Document text

--- --- ---

# Special Binomial Products

*See what happens when we multiply some binomials ...*

## Binomial

A binomial is a polynomial with two terms

example of a binomial |

## Product

**Product** means the result we get after multiplying.

In Algebra **xy** means **x** multiplied by **y**

And **(a+b)(a−b)** means** (a+b)**** **multiplied by** (a−b)**. We use that a lot here!

## Special Binomial Products

So when we multiply binomials we get ... Binomial Products!

And we will look at **three special cases** of multiplying binomials ... so they are **Special Binomial Products**.

## 1. Multiplying a Binomial by Itself

What happens when we square a binomial (in other words, multiply it by itself) .. ?

(a+b)^{2} = (a+b)(a+b) = ... ?

The result:

(a+b)^{2} = a^{2} + 2ab + b^{2}

This illustration shows why it works:

## 2. Subtract Times Subtract

And what happens when we square a binomial with a **minus** inside?

(a−b)^{2} = (a−b)(a−b) = ... ?

The result:

(a−b)^{2} = a^{2} − 2ab + b^{2}

If you want to see why, then look at how the (a−b)^{2} square is equal to the big a^{2} square minus the other rectangles:

(a−b)^{2} = a^{2} − 2b(a−b) − b^{2}

= a^{2} − 2ab + 2b^{2} − b^{2 }

= a^{2} − 2ab + b^{2}

## 3. Add Times Subtract

And then there is one more special case ... what about (a+b) times (a−b) ?

--- --- ---

The tasks
a - In the text on special binomial products, what does the word "product" mean?
b - List the headings of the special cases of multiplying binomials that the text on special binomial products covers.
c - Pick up the text on special binomial products after its last sentence and keep going.

(Data taken from a collection)
--- --- ---

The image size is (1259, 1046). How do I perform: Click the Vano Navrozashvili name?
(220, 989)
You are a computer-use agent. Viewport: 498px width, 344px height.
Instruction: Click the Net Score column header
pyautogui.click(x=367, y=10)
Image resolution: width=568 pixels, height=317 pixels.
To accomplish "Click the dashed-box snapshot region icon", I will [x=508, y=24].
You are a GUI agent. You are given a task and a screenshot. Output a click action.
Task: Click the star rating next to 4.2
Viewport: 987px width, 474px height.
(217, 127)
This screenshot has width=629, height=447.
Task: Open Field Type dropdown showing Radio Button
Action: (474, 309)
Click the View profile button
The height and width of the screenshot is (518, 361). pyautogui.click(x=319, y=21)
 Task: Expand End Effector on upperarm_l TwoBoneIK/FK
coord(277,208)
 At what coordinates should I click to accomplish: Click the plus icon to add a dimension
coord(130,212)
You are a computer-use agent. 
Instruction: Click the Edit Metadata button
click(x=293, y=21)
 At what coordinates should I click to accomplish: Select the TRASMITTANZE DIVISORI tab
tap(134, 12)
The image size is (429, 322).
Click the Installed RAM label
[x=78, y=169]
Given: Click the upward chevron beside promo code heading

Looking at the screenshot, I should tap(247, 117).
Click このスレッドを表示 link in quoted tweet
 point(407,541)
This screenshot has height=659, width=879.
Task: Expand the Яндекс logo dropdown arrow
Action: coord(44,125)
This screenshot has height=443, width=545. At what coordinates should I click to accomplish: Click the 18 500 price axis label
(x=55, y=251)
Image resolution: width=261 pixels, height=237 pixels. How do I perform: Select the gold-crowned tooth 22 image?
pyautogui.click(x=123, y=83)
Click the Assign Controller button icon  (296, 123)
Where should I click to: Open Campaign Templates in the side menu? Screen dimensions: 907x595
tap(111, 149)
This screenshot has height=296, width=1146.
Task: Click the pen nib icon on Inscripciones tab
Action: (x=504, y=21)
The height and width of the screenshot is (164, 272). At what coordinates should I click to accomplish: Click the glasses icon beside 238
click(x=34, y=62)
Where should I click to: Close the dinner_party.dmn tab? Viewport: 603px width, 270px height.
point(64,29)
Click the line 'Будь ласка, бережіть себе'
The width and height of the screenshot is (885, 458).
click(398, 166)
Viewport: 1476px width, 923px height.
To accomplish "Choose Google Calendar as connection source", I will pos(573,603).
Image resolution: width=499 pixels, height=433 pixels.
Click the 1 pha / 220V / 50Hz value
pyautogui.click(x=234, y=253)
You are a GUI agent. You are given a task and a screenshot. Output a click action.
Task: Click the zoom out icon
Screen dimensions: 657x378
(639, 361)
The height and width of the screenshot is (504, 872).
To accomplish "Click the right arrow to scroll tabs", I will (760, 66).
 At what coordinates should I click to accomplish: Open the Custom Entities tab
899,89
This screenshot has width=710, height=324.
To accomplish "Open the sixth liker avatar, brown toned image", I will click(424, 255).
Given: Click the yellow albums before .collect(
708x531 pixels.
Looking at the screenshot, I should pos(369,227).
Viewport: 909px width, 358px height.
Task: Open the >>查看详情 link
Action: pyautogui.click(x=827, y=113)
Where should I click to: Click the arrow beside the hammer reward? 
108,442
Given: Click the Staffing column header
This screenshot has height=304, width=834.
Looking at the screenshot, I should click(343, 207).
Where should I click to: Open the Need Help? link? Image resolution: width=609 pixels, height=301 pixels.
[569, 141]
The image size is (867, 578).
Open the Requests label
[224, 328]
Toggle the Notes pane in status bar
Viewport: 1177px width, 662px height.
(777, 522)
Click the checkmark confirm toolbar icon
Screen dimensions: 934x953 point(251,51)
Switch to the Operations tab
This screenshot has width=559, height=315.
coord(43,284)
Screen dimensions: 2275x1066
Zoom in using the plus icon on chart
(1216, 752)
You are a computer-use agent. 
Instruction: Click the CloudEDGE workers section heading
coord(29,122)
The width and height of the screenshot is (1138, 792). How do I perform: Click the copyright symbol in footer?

--- --- ---

The answers
a - The result we get after multiplying.

b -
1. Multiplying a Binomial by Itself
2. Subtract Times Subtract
3. Add Times Subtract

c -
(a+b)(a−b) = ... ?

The result:

(a+b)(a−b) = a^{2} − b^{2}

That was interesting! It ended up very simple.

And it is called the "**difference of two squares**" (the two squares are **a ^{2}** and

**b**).

^{2}This illustration shows why it works:

a ^{2} − b^{2} is equal to (a+b)(a−b) |

Note: (a−b) could be first and (a+b) second:

(a−b)(a+b) = a^{2} − b^{2}

## The Three Cases

Here are the three results we just got:

(a+b)^{2} |
= a^{2} + 2ab + b^{2} |
} | the "perfect square trinomials" |

(a−b)^{2} |
= a^{2} − 2ab + b^{2} |
||

(a+b)(a−b) | = a^{2} − b^{2} |
the "difference of squares" |

Remember those patterns, they will save you time and help you solve many algebra puzzles.

## Using Them

So far we have just used "a" and "b", but they could be anything.

### Example: (y+1)^{2}

We can use the (a+b)^{2} case where "a" is y, and "b" is 1:

(y+1)^{2} = (y)^{2} + 2(y)(1) + (1)^{2} = y^{2} + 2y + 1

### Example: (3x−4)^{2}

We can use the (a-b)^{2} case where "a" is 3x, and "b" is 4:

(3x−4)^{2} = (3x)^{2} − 2(3x)(4) + (4)^{2} = 9x^{2} − 24x + 16

### Example: (4y+2)(4y−2)

We know the result is the difference of two squares, because:

(a+b)(a−b) = a^{2} − b^{2}

so:

(4y+2)(4y−2) = (4y)^{2} − (2)^{2} = 16y^{2} − 4

Sometimes we can see the pattern of the answer:

### Example: which binomials multiply to get 4x^{2} − 9

Hmmm... is that the difference of two squares?

Yes!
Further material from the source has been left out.